Developing a High Performance templating engine in RakuWritten on
Template::Nest::Fast is a high performance templating engine written in pure Raku. It all began with a simple request from Tom, the author of Template::Nest (Perl), he approached me with a benchmarking task. The task was to benchmark several Perl v/s Raku operations, the first job was to benchmark Template::Nest (Perl) & Template::Nest::XS (Raku).
The direct port of Template::Nest from Perl to Raku was excluded from the benchmarks due to its poor performance. It proved unsuitable for production use, leading to the development of Template::Nest::XS.
At the time I couldn't help but assume that ::Nest::XS was going to be the obvious winner, given its C++ optimizations, and that it would be unfair to Perl. However, the results proved my assumptions wrong; surprisingly, the Perl version outperformed Raku even when Raku was leveraging C++. I had created two templates for testing - "Simple" & "Complex". Here are the results:
The second row provides timings when we ran Perl's Template::Nest in Raku using Inline::Perl5. As expected, it shows slower performance, but the extent of the difference, being 4x slower, was somewhat surprising. This motivated me to develop a Raku version of Template::Nest, determined to enhance Raku's performance and make a more efficient template engine. Thus, Template::Nest::Fast was born.
Back when the early Raku version was slow, I delved into the ::Nest source code. It appeared complex, I had no idea how one could make a templating engine. The benchmarks job re-ignited that spark. I figured it was just string substitution, I hacked something up in a day. I recall going up to my friends and showing them the result, the initial version beat the fastest version (in Perl) by ~1.5x & the XS version by ~2x. Later that day I shared it with Tom and he asked me if I could feature match this with the Raku version.
I wrote to Tom:
I was wondering about this problem and decided to write a ::Nest myself in Raku, I haven't clocked in for this. Here is a POC of the idea:
The idea is that we "compile" the templates when ::Nest object is created, what compilation does is that it simply makes note of all variables present in the template and the location we have to subtitute -- if the template is modified then we can "compile" it again on the fly.

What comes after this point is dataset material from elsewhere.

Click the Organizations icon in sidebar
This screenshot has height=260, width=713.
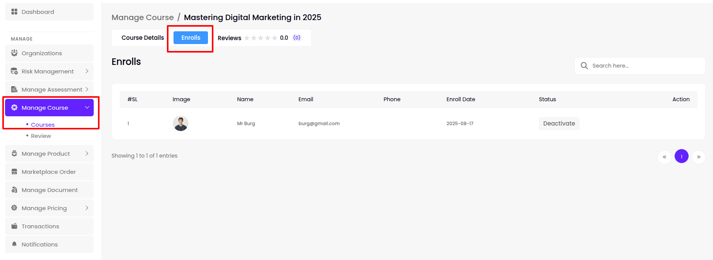[x=14, y=53]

I made this for a simple dumb string replacement -- haven't added the ability to inject another TEMPLATE hash, just strings, here are the results.
The idea was to cache the computations for each template file as
long as we can. To understand how it all works, let look at an
Given a template file (
<!DOCTYPE html> <html lang="en"> <head> <title>Simple Page</title> </head> <body> <p><!--% variable %--></p> </body> </html>
One could generate a web page with this template hash:
# Declare template structure. my %simple-page = %( TEMPLATE => '00-simple-page', variable => 'Simple Variable', );
That's it! The variable does not have to be a string, it can be another template hash (referring to another template file), it can also be a list of template hashes. The Perl version parsed each template file every time it was referenced in a template Hash, the pure Raku port was a line by line rewrite of the Perl 5 module & I believe Template::Nest::XS was the same, written in C++.
The idea was to cache the variable positions and perform a
simple string substitution at run time. We calculate the
position of all "keys" (
<!--% a_key %-->) &
store them. As we go through the template hash, those positions
are filled by the given values. This made the newer Raku version
(Template::Nest::Fast) about 120x faster compared to
the line by line port. It could now be compared in benchmarks.
I feature matched this with Perl 5 version and it now supports
all the options available in Perl 5 module. However, as I added
new features to Template::Nest::Fast, there came a
trade-off between functionality and performance. These
enhancements added overhead that affected the module's speed.
For instance, the
die-on-bad-params option, when
enabled, led to about 2x slower performance. However, all of the
options were migrated with the exception of
escape_char, Template::Nest::Fast also
expanded the original test suite to cover additional edge cases.
Moreover, working on it greatly improved my understanding of the
Later Template::Nest::XS was re-written to use the same algorithm and it is currently the fastest version available. This competition between the modules led to XS performance improvements. In Tom's words:
The bottleneck slowing down XS version was not related to indexing, at least I don't think so. Indexing made little difference, C++ version was already using a fast algorithm for replacing tokens but the fact pure Raku version was faster than C++ version made us go back to the drawing board to try to work out the reason for this, and ultimately led to a much faster C++ version. The main issue turned out to be getting the data into memory in a format that could easily be read in C++ code.
Ideally, if we fully understood how Raku stores data (i.e. at memory address level) then we could perhaps access the memory directly. However it's not trivial to do that. I believe the XS version was using some native Raku serialisation method to stringify the data, we changed this to
JSON::Fast& I think this resulted in a significant performance improvement.